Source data
+ + + + + + +

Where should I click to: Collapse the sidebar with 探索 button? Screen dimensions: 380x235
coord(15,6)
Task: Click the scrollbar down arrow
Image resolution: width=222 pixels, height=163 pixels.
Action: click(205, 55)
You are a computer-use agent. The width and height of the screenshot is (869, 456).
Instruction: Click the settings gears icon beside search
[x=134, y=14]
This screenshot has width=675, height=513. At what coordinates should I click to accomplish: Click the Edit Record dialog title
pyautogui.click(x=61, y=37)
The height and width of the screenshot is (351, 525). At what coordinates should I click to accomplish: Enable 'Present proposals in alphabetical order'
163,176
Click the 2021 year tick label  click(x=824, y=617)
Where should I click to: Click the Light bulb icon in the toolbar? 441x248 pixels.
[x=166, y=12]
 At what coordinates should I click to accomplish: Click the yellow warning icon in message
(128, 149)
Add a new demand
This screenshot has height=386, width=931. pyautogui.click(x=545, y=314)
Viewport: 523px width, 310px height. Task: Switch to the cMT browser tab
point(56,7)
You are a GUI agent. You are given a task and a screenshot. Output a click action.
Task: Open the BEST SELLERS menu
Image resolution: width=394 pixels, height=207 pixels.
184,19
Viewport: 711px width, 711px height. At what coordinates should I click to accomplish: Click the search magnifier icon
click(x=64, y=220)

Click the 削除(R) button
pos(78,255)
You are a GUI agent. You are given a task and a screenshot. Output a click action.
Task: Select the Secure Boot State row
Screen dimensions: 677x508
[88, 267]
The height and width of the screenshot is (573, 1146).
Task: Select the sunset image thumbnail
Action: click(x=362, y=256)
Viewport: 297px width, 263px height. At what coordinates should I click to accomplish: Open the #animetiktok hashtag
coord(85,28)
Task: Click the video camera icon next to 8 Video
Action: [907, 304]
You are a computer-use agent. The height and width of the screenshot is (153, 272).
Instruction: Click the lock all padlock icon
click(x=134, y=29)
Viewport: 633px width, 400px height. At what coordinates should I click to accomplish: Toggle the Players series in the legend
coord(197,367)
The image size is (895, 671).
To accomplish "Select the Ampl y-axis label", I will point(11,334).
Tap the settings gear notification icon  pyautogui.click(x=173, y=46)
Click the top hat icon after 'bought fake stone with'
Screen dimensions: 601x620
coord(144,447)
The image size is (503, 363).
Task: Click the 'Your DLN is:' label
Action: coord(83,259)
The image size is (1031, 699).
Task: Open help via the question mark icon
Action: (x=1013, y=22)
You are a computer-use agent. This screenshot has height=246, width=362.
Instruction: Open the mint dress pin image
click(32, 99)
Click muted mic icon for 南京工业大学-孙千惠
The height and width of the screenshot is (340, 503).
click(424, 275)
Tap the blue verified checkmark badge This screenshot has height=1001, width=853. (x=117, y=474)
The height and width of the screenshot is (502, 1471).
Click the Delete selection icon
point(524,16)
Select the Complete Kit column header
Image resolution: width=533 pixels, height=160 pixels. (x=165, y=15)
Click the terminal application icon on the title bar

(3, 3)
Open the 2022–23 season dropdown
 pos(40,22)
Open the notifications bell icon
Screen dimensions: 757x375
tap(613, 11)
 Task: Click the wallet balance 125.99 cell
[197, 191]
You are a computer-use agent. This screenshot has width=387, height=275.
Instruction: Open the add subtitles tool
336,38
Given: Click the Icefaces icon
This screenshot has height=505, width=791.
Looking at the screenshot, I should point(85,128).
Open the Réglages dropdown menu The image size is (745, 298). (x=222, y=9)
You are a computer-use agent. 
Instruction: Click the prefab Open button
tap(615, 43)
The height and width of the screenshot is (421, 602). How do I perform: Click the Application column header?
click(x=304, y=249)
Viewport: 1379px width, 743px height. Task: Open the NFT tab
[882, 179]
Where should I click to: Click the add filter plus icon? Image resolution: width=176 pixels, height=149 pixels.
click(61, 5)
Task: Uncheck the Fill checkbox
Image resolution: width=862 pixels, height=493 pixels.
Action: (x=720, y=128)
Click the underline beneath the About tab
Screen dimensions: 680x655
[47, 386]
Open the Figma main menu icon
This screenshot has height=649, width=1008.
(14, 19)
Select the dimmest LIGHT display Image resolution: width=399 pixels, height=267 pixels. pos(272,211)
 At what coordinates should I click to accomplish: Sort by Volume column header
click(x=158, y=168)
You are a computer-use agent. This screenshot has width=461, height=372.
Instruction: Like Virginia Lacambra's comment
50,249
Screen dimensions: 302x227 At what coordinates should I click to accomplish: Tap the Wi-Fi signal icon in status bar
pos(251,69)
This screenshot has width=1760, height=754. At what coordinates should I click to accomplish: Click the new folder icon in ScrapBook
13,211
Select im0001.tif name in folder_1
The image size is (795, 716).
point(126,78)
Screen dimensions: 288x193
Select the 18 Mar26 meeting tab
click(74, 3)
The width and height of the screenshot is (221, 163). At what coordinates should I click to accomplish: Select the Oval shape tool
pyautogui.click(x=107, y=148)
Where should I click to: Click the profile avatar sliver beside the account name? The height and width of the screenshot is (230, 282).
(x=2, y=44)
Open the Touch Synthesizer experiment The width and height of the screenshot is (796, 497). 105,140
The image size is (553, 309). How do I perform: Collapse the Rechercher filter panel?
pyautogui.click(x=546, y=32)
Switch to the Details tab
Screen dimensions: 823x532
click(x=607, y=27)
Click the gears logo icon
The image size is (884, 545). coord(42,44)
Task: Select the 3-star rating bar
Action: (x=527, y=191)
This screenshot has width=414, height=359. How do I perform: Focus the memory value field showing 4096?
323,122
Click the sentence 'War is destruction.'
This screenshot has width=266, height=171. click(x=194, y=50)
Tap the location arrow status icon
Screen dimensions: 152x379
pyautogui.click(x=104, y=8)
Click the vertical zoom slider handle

+ + + + + + +

Task description
Identify each line in the entries with the word "computer" and copy it.

Reply
You are a computer-use agent. The width and height of the screenshot is (869, 456).
You are a computer-use agent. The height and width of the screenshot is (153, 272).
You are a computer-use agent. This screenshot has height=246, width=362.
You are a computer-use agent. This screenshot has width=387, height=275.
You are a computer-use agent. 
You are a computer-use agent. This screenshot has width=461, height=372.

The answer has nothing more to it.